Southern Naked-Tailed Armadillo
VU

Southern Naked-Tailed Armadillo

Cabassous unicinctus

Unknown

Photo: Wikimedia Commons (CC) via https://en.wikipedia.org/wiki/Southern_naked-tailed_armadillo

Overview

A detailed profile for this species is sourced from the IUCN Red List of Threatened Species as assessments become available.

The Southern Naked-Tailed Armadillo faces severe population declines primarily due to extensive habitat conversion for cattle ranching and agricultural expansion across the Cerrado and Atlantic Forest regions. Hunting pressure for subsistence food and traditional medicine compounds these threats, while road mortality increasingly fragments remaining populations. Climate change is altering precipitation patterns in its already restricted range, affecting the soil invertebrate communities that form its primary food source.

Threat summary

Habitat

This armadillo inhabits open grasslands, woodland savannas, and forest edges across the Cerrado and Atlantic Forest biomes of South America. It prefers areas with loose, sandy soils that facilitate its specialized burrowing behavior and foraging for ants, termites, and other soil invertebrates.

Frequently asked questions

Why is Southern Naked-Tailed Armadillo classified as Vulnerable?
Southern Naked-Tailed Armadillo is classified as Vulnerable because the population is declining and the species faces a high risk of extinction in the medium-term future if current pressures continue.
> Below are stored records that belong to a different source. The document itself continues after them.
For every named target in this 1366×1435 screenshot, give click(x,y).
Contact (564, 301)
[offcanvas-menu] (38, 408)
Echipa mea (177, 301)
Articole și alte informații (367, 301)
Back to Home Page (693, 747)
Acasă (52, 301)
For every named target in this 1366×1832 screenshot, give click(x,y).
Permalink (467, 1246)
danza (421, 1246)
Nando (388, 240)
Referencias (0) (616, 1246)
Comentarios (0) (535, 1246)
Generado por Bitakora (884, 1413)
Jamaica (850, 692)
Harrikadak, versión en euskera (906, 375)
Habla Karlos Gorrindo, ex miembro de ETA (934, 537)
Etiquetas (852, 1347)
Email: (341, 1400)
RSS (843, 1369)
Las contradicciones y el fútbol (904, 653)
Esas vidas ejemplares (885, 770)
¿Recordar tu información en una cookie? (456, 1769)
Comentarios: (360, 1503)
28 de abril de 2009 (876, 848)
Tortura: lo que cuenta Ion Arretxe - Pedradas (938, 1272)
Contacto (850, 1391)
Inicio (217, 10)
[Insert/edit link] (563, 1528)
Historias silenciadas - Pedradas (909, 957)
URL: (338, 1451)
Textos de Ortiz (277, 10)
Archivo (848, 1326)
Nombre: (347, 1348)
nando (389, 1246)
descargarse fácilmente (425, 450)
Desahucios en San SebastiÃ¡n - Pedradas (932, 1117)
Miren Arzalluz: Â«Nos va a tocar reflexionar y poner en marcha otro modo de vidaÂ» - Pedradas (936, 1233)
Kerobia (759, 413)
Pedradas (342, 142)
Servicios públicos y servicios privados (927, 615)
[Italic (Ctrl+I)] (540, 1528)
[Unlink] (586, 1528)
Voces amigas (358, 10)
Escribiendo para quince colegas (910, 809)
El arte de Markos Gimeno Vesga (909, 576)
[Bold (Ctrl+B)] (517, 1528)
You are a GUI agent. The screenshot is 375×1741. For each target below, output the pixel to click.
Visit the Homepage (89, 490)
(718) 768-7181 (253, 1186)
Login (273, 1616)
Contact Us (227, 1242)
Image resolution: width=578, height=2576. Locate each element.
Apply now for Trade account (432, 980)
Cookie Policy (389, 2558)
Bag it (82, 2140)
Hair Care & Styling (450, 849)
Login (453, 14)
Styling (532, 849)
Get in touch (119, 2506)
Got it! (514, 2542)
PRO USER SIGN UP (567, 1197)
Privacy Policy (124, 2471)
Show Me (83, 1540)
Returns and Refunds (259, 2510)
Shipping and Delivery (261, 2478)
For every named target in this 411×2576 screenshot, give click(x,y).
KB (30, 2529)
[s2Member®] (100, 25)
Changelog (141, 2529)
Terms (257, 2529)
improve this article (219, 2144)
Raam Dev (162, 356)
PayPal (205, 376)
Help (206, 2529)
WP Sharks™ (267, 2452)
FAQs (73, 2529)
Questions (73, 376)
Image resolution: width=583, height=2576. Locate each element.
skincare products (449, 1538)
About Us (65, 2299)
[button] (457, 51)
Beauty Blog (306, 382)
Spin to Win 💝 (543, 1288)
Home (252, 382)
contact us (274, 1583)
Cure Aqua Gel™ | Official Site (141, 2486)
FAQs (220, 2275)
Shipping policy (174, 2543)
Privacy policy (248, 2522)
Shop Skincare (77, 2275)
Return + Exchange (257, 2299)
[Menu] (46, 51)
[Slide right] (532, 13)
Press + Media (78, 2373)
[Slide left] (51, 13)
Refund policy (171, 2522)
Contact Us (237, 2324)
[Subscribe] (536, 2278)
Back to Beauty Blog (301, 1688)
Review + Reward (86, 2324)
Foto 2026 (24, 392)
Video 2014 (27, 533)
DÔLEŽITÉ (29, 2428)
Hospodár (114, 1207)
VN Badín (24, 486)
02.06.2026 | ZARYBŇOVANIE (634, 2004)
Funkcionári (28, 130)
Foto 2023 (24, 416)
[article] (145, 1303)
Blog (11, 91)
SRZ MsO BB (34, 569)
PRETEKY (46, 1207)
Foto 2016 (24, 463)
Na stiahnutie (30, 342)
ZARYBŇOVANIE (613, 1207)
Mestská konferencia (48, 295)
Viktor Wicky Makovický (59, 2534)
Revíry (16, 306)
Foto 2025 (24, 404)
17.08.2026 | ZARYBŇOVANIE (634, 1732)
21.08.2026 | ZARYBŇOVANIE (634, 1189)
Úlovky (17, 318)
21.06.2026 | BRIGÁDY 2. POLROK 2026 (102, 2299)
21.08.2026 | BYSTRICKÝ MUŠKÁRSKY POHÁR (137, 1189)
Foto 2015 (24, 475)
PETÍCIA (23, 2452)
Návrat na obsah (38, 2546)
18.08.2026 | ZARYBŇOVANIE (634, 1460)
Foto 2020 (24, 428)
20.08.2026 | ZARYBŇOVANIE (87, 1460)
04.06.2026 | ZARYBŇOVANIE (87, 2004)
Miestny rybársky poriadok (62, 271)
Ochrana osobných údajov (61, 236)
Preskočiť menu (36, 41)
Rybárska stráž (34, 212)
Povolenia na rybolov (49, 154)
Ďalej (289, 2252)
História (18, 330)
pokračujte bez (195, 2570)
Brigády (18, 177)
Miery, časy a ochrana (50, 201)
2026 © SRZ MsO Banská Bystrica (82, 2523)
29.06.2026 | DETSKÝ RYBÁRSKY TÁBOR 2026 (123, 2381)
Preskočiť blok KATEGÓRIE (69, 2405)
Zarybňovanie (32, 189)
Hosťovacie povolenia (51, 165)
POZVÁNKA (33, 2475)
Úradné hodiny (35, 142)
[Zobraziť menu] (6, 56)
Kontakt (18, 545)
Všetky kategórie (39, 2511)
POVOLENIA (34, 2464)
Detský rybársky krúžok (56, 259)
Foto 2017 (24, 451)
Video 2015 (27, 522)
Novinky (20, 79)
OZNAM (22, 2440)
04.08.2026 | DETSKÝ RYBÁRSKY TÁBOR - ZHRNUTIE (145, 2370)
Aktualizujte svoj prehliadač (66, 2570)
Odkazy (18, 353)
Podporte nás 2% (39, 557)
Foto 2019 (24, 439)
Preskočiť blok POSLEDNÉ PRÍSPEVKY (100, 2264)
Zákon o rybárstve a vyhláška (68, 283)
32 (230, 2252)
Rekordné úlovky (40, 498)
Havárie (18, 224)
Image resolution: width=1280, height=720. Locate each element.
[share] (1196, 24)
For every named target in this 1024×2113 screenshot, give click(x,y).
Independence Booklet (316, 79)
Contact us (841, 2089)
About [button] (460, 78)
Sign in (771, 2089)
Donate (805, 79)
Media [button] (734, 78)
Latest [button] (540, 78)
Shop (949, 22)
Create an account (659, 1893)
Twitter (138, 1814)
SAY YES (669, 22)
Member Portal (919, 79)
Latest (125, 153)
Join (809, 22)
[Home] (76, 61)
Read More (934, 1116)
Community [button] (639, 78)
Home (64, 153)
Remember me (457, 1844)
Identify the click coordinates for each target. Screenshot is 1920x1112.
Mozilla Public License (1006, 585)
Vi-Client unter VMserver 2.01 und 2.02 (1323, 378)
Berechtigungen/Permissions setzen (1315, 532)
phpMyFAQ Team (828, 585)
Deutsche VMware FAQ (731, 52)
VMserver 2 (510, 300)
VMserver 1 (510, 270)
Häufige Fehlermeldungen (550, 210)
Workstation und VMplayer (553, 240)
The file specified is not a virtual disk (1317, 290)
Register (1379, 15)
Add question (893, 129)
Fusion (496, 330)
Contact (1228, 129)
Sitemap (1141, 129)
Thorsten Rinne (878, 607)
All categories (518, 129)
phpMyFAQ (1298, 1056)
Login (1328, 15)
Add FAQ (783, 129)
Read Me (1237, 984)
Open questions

The Southern Naked-Tailed Armadillo faces severe population declines primarily due to extensive habitat conversion for cattle ranching and agricultural expansion across the Cerrado and Atlantic Forest regions. Hunting pressure for subsistence food and traditional medicine compounds these threats, while road mortality increasingly fragments remaining populations. Climate change is altering precipitation patterns in its already restricted range, affecting the soil invertebrate communities that form its primary food source.
Where does Southern Naked-Tailed Armadillo live?
Southern Naked-Tailed Armadillo occurs in across multiple regions. Country-level distribution data is sourced from the IUCN Red List and cross-referenced with GBIF occurrences.
What are the main threats to Southern Naked-Tailed Armadillo?
The main threats to Southern Naked-Tailed Armadillo are ai-1, ai-2, ai-3, and ai-4. The full IUCN-classified threat record for this species is detailed on the species page.

Get weekly conservation intelligence

One short digest a week of the most striking species and country data we ship, plus breaking conservation news paired with our database where it matters.

Free, no spam. One-click unsubscribe in every email.